Vanity Fair’e konuşan isimlerden biri olan Wiles, ABD eski Başkanı Donald Trump hakkında dikkat çeken değerlendirmelerde bulundu. Alkol kullanmamasıyla bilinen Trump’ı “alkolik bir kişiliğe sahip” olarak tanımlayan Wiles’ın sözleri, ABD siyasetinde yeni bir tartışmayı beraberinde getirdi.
“ALKOLİKLERDE KİŞİLİK DAHA ABARTILI HALE GELİR”
Wiles, yazar Chris Whipple’a verdiği röportajda, “Yüksek işlevli alkolikler ya da genel olarak alkolikler içtiklerinde kişilikleri daha abartılı hale gelir. Bu nedenle büyük kişilikler konusunda biraz uzman olduğumu söyleyebilirim” ifadelerini kullandı. Wiles’ın bu sözleri, Trump’ın karakterine yönelik dolaylı bir eleştiri olarak yorumlandı.
“FIRSAT BULDUĞUNDA İNTİKAM ALACAK”
Trump’ın başkanlığa dönmeden önce de sert ve açık sözlü değerlendirmeler yaptığını belirten Wiles, eski başkanın uygun bir ortam oluştuğunda siyasi rakiplerinden intikam alacağını öne sürdü. Wiles, Trump’la, yönetiminin ilk 90 günü içinde rakipleriyle hesaplaşmayı tamamlamaya yönelik “gevşek bir anlaşma” yaptıklarını da iddia etti. Trump’ın her sabah intikam düşüncesiyle uyanmadığını belirten Wiles, “Ama fırsat bulduğunda bunu yapacaktır” dedi.
“AÇIKLAMALARIM ÇARPITILDI”
Tepkilerin ardından Wiles, salı sabahı sosyal medya hesabından yaptığı paylaşımda Vanity Fair’de yayımlanan yazıda “önemli bağlamın göz ardı edildiğini” savundu.
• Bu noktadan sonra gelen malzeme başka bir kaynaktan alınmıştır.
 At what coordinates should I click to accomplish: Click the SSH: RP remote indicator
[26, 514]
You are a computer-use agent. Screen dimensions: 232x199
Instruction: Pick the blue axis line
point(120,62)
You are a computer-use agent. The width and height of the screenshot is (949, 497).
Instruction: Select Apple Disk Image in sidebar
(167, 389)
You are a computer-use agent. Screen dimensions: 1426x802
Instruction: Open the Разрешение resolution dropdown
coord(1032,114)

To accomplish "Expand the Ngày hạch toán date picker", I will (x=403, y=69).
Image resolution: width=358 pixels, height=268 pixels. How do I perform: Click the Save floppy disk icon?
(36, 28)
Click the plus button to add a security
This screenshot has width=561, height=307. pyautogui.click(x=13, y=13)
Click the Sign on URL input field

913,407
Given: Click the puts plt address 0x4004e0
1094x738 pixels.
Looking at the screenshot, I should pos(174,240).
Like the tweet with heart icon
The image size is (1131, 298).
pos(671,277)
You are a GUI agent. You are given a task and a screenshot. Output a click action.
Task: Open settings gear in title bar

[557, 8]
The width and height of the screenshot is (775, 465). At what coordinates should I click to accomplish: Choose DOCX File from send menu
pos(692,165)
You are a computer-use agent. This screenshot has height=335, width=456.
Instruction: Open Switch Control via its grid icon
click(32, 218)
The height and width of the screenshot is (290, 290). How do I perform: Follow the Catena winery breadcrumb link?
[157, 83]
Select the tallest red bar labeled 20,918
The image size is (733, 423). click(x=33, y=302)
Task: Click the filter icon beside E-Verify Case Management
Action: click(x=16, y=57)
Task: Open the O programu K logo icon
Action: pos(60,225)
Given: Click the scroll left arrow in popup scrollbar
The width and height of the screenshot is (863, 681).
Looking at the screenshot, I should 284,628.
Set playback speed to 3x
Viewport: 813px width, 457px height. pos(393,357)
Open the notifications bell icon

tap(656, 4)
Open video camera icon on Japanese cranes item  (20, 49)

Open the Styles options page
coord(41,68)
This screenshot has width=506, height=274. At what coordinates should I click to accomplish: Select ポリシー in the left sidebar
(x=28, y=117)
Söz konusu makalenin kendisine, Beyaz Saray ekibine ve Trump yönetimine yönelik samimiyetsiz bir saldırı olduğunu öne süren Wiles, ifadelerinin bilinçli şekilde çarpıtıldığını dile getirdi.
TRUMP, ÖZEL KALEM MÜDÜRÜNE SAHİP ÇIKTI
Donald Trump ise New York Post’a verdiği röportajda Wiles’a destek verdi. Alkol kullanmadığını vurgulayan Trump, “Bunu herkes bilir. Ama sık sık şunu söylerim; eğer içseydim, alkolik olma ihtimalim çok yüksek olurdu. Bunu kendimle ilgili defalarca dile getirdim. Bu, fazlasıyla sahiplenici bir kişilikle ilgili” ifadelerini kullandı.
Trump, söz konusu röportajı okumadığını ancak yazılanların gerçeği yansıtmadığını belirterek, röportajı yapan kişinin açıklamaları kasıtlı olarak yanlış aktardığını savundu. Açıklamalar, ABD kamuoyunda yankı uyandırırken tartışmanın önümüzdeki günlerde de sürmesi bekleniyor.